*Instructions to follow*: Give again, exactly as written, each line of the material below starting at the line that contains "You are a GUI" and ending at the line that contains "852x1600 pixels.". Both ends count, and no other line does.

*Data supplied*:
• • • • •

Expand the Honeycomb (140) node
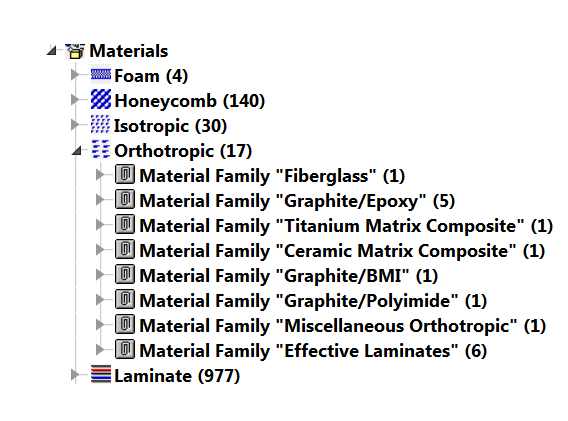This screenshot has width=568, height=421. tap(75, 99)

• • • • •

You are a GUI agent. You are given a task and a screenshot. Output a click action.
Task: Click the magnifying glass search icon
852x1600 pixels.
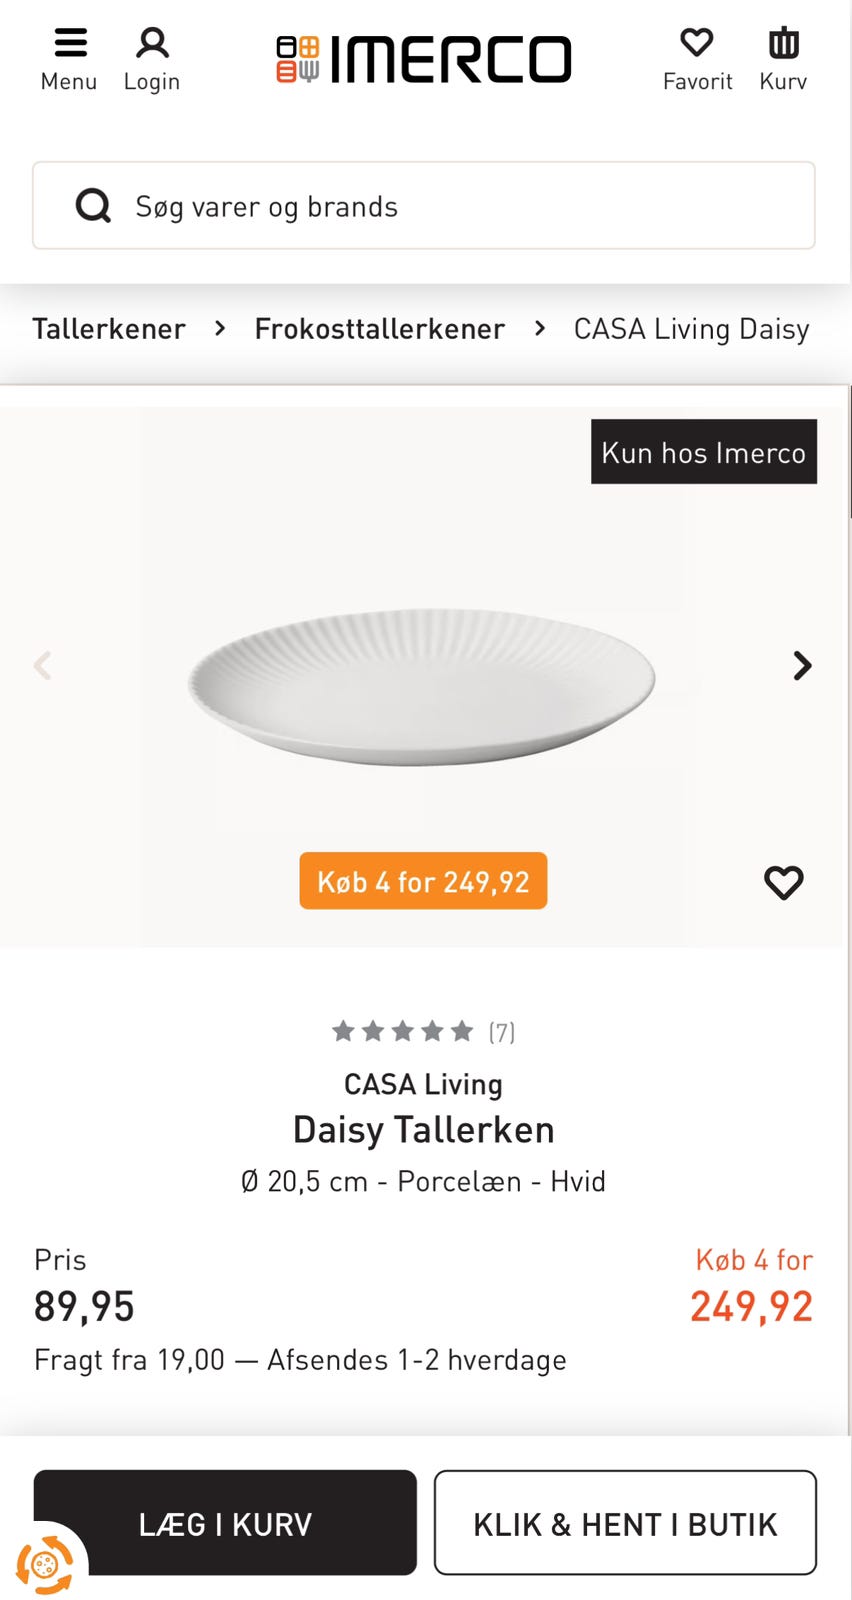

• • • • •

*Response*:
You are a GUI agent. You are given a task and a screenshot. Output a click action.
Task: Click the magnifying glass search icon
852x1600 pixels.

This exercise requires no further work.